## DOCUMENT EXCERPT

^^^^^^^^^^^^^^^^

Opinion.
Does this storyline seem hackneyed to you?
Once upon a time there was an especially intense and close group of New York City police, known as the Wild Geese, and with a special status as a crime-busting unit. Years later, each Wild Goose carries an obsessive regret–a personal failure to bring to justice an especially horrific criminal who had been one of his or her cases. As the officers grow older and more jaded, and leave police work to earn a living some other way (the lone stay-behind being the hero of the story), they become latter day Captain Ahabs: for each, the notable criminal he or she failed to bring t0 justice becomes a personal “white,” their Moby-Dick. As the Whites now begin to come to bad ends, the hero (Billy Graves), the one who remains in police work, begins to suspect that his retired fellow Wild Geese are taking justice into their own hands and begins to investigate. In fact, the hero himself has that same vigilante urge, but seems resistant to it, if precariously. In the meantime, a terrifying psychopath who believes the hero’s wife caused the death years before of members of his family begins to stalk the hero, the hero’s wife and their two young sons in a deliberately gradual way meant to parcel out and intensify the terror, for example, posing as a driver to give rides to the hero’s father, no longer able safely to operate a car; talking to one of the sons at the school bus stop; and leaving menacing, bloody signs on the front porch of the hero’s house.
Assume that the milieux is a determinedly “gritty” New York City. Thoroughly American urban. A latter day walk on the down-and-out side. Which is to say: typically the settings are dirty, ill-lighted (too bright or too shadowy), old, decrepit, noisy, blasted, just this side of, say, one of the noted rural alarmist Margaret Atwood’s evil post-Apocalyptic American dystopias.
Assume that sometimes it seems as though every police role in the story is played by Harvey Keitel or Dennis Farina. Also imagine Wall Street doesn’t exist and there are no rich people save one retired Wild Goose who has made twenty or thirty million flipping old project buildings in New York’s pricey real estate world.
As to the writing, from time to time we tag along with the stalker, and we know more about him than anyone else in the story. The talking styles you hear–the “voices”–are almost entirely those of New York police, con artist perps, angry spouses, and street people. Two examples–the arrest by Billy Graves and another cop of two suspects; and an argument between Graves and his wife, Carmen:
“Anybody looking to go out of the picture?” he asked Stupak.
“Doubt it. They were both howling pretty good before you got here.”
“Anything on the shooter?”
“You’re looking at them,” Mayo said.
“Which?”
“Both.”
“Yeah?”

^^^^^^^^^^^^^^^^

## OBJECTIVES
1: In the opinion piece about the Wild Geese storyline, reproduce the passage that begins at the words "Assume that the" and stops after the words "real estate world.".
2: In the opinion piece about the Wild Geese storyline, what is the name of Billy Graves's wife?
3: Write what comes next in the opinion piece about the Wild Geese storyline, picking up after its final line.

## DATASET CONTENT
^^^^^^^^^^^^^^^^

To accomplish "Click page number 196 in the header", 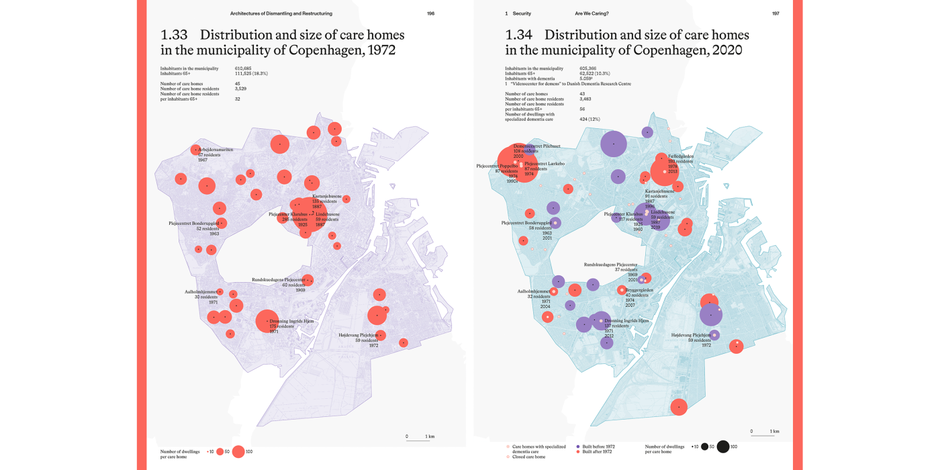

^^^^^^^^^^^^^^^^

## WRITTEN RESPONSES
1:
Assume that the milieux is a determinedly “gritty” New York City. Thoroughly American urban. A latter day walk on the down-and-out side. Which is to say: typically the settings are dirty, ill-lighted (too bright or too shadowy), old, decrepit, noisy, blasted, just this side of, say, one of the noted rural alarmist Margaret Atwood’s evil post-Apocalyptic American dystopias.
Assume that sometimes it seems as though every police role in the story is played by Harvey Keitel or Dennis Farina. Also imagine Wall Street doesn’t exist and there are no rich people save one retired Wild Goose who has made twenty or thirty million flipping old project buildings in New York’s pricey real estate world.

2: Carmen

3:
_______________________
“The hell with this and the hell with that,” Carmen clutching her head. “I’m supposed to take the kids and live where, upstate New York, on top of some dead bodies in Harlem?”
“Harlem’s totally different now.”
“I don’t give a s— if it’s the new Paris. I’m just not taking my kids to live in a funeral home. Where’s your head at, Billy?”
In the end, it all sort of works out. The worst offenders get it good. The ones you want to cut some slack for aren’t called to account. The stalker almost kills everyone.
The New York media love The Whites. Is there such a thing as a “New York novel”? Armistead Maupin’s Tales of the City comprise San Francisco novels. William Kennedy’s Ironweed is an Albany novel.
Just by way of contrast, Raymond Chandler’s The Big Sleep is more than a Los Angeles novel.
I think The Whites is clearly a New York novel.
If you like gritty, it’s one for you even if you’re not living there. Otherwise, despite the critical huzzahs, I’d skip it.
I’m not sure why Richard Price, “writing as Harry Brandt,” goes ahead and confesses to that on the cover. I guess probably it’s not important.
Just one nitpik. Poor Ahab has too often been thought of as some sort of vengeful nut, a crazy who wants revenge on a dumb brute. There’s a Gary Larson Far Side cartoon in which Moby-Dick, in his car, gets into a fender-bender in a gritty city of stalled traffic with… Ahab! The White Whale thinks, “Of all the people I might have encountered, wouldn’t you know it would be him!” In The Whites, when one of the Whites sees his Ahab, he thinks much the same way as Larson’s Moby-Dick. But Ahab isn’t after merely one White per se. He is instead giving a new, modern “answer” to the Theodicy question: If there is a just God, how can that God allow the pain and suffering of human experience? In short, the Human Condition. And Moby-Dick is all the whites–the manifestation of the malevolent presence behind the mask of reality who has it in for us in an impersonal modern cosmos in which theology would seem obsolete. Ahab detests the old answers to the Theodicy question from the East and the West: that we are evil and deserve to suffer; that our minds are too small to understand the Larger, Painful Plan (as in the Biblical story of Job and the Burning Bush); that we must transcend ordinary and hurtful experience through monastic ways, “rise above” the pain and grief; and so on. Unlike Milton, Ahab is out to justify the ways of man to God. Entrepreneurial Ahab, using the technology of his time, embraces Defiant Revenge as the only satisfactory response to the Human Condition. It’s at once deadly and enervating. It’s a Modern saga.
But then, Moby-Dick isn’t a New York novel.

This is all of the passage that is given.